# WORK INSTRUCTIONS
Locate, in the data below, the line that contains "Privacy (112, 943)" and the line that contains "Autismo (245, 29)"; reproduce exactly those two lines and every line between them, nothing more.

# DATA
Segment Open

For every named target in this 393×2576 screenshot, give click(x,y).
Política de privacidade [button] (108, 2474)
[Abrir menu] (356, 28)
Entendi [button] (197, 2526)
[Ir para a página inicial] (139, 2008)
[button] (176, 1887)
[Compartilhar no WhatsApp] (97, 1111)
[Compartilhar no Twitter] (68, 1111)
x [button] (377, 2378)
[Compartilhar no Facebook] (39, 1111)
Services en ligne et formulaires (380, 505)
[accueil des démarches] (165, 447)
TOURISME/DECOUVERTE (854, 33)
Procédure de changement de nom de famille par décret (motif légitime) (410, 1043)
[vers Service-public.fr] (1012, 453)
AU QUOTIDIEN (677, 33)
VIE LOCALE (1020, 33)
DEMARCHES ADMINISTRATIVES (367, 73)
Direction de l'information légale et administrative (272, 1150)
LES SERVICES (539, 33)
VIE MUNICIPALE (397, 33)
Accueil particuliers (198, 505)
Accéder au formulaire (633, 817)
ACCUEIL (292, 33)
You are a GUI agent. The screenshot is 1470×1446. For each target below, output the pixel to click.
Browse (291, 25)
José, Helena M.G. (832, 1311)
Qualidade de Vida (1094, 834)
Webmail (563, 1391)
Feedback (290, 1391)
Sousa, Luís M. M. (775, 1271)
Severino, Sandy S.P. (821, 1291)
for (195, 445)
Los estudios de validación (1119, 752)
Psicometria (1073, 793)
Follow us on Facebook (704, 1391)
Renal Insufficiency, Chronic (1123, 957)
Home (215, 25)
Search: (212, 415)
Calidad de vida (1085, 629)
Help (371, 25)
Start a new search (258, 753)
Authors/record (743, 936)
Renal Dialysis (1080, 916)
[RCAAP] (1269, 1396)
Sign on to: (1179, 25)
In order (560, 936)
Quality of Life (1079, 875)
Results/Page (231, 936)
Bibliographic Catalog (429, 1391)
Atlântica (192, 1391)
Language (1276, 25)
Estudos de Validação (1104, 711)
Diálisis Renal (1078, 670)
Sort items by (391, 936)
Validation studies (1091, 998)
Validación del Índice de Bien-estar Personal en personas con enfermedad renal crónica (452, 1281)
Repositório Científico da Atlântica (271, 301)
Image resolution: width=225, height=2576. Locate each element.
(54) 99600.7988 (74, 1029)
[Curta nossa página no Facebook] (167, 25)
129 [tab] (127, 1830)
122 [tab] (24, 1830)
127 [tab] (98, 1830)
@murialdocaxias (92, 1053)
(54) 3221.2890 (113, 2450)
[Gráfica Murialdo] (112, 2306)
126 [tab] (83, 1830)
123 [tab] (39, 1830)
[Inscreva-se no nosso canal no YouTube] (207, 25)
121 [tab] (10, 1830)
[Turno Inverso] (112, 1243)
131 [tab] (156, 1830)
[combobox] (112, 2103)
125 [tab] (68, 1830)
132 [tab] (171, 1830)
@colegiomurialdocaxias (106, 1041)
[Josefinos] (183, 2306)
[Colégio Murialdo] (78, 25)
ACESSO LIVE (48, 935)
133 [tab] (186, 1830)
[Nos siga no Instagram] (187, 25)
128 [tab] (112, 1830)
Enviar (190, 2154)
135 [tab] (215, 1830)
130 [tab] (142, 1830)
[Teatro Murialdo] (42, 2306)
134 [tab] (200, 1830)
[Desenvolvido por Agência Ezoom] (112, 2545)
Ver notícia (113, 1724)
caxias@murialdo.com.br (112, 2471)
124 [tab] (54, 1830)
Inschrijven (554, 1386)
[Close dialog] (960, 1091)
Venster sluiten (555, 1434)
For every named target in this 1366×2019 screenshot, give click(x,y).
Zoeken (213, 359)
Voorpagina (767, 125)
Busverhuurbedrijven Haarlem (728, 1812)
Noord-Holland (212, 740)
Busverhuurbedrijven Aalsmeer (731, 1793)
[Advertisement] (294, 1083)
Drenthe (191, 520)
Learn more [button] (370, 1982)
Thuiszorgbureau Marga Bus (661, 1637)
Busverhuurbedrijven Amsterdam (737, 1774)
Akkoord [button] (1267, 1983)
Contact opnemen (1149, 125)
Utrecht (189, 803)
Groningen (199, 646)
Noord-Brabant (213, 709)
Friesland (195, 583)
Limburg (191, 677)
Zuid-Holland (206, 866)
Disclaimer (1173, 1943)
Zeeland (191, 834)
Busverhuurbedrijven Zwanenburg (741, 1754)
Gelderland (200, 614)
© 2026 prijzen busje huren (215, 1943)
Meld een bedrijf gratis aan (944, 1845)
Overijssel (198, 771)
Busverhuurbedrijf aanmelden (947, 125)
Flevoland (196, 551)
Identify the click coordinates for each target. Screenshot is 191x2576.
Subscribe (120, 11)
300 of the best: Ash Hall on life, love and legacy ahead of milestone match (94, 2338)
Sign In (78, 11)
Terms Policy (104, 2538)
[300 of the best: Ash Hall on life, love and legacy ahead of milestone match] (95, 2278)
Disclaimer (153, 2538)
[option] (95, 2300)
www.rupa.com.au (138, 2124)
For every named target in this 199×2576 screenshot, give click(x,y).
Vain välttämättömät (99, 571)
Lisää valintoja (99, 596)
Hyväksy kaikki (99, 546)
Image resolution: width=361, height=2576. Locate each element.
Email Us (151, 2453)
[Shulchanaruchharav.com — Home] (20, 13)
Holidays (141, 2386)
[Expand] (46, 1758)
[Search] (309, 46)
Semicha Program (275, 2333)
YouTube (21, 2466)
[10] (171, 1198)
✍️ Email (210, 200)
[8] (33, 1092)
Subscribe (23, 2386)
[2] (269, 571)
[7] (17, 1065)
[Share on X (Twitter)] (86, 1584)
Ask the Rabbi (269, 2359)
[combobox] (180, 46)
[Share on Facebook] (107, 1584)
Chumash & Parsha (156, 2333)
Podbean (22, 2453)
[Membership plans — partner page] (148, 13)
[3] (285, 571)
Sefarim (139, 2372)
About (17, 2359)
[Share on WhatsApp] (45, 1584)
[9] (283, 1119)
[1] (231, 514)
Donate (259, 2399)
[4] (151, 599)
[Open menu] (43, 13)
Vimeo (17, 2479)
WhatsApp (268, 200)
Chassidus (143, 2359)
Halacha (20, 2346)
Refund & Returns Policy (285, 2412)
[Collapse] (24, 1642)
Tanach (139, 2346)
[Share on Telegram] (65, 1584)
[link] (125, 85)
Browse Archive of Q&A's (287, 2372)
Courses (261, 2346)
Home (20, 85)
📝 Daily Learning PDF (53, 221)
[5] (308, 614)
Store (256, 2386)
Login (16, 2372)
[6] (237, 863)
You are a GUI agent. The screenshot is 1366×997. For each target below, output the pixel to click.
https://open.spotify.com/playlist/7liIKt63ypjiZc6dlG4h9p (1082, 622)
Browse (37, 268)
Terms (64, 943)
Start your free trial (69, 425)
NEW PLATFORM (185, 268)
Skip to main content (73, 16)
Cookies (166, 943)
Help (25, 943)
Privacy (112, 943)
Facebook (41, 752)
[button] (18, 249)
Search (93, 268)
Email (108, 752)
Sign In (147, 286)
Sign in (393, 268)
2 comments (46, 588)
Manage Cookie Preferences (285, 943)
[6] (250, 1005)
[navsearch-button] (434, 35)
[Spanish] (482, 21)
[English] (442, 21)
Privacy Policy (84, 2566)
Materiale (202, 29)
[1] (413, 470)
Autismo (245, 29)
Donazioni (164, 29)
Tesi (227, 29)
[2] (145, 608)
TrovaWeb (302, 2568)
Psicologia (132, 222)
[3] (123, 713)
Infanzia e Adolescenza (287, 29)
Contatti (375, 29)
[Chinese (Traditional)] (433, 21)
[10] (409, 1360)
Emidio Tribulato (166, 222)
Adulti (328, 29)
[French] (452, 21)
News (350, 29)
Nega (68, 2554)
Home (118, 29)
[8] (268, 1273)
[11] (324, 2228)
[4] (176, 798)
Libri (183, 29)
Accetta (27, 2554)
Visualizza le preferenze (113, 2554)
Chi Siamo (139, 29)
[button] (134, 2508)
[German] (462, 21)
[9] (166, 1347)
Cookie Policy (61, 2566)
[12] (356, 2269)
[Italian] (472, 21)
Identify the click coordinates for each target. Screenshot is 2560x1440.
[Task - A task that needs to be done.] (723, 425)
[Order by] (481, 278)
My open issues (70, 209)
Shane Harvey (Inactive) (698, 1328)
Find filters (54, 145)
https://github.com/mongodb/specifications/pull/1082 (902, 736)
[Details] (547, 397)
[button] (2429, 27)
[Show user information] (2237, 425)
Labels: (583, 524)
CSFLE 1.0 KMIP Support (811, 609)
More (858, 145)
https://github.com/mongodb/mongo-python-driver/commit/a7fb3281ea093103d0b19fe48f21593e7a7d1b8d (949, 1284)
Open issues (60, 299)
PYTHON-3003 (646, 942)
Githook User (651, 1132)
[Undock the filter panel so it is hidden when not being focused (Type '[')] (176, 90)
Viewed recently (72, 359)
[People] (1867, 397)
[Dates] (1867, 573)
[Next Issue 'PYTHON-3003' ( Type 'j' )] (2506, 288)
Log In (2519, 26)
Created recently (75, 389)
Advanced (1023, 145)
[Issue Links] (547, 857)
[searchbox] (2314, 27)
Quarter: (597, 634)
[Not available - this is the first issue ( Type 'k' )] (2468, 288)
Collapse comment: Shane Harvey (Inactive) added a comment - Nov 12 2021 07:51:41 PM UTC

Segment Closed

# TASK SOLUTION
Privacy (112, 943)
Facebook (41, 752)
[button] (18, 249)
Search (93, 268)
Email (108, 752)
Sign In (147, 286)
Sign in (393, 268)
2 comments (46, 588)
Manage Cookie Preferences (285, 943)
[6] (250, 1005)
[navsearch-button] (434, 35)
[Spanish] (482, 21)
[English] (442, 21)
Privacy Policy (84, 2566)
Materiale (202, 29)
[1] (413, 470)
Autismo (245, 29)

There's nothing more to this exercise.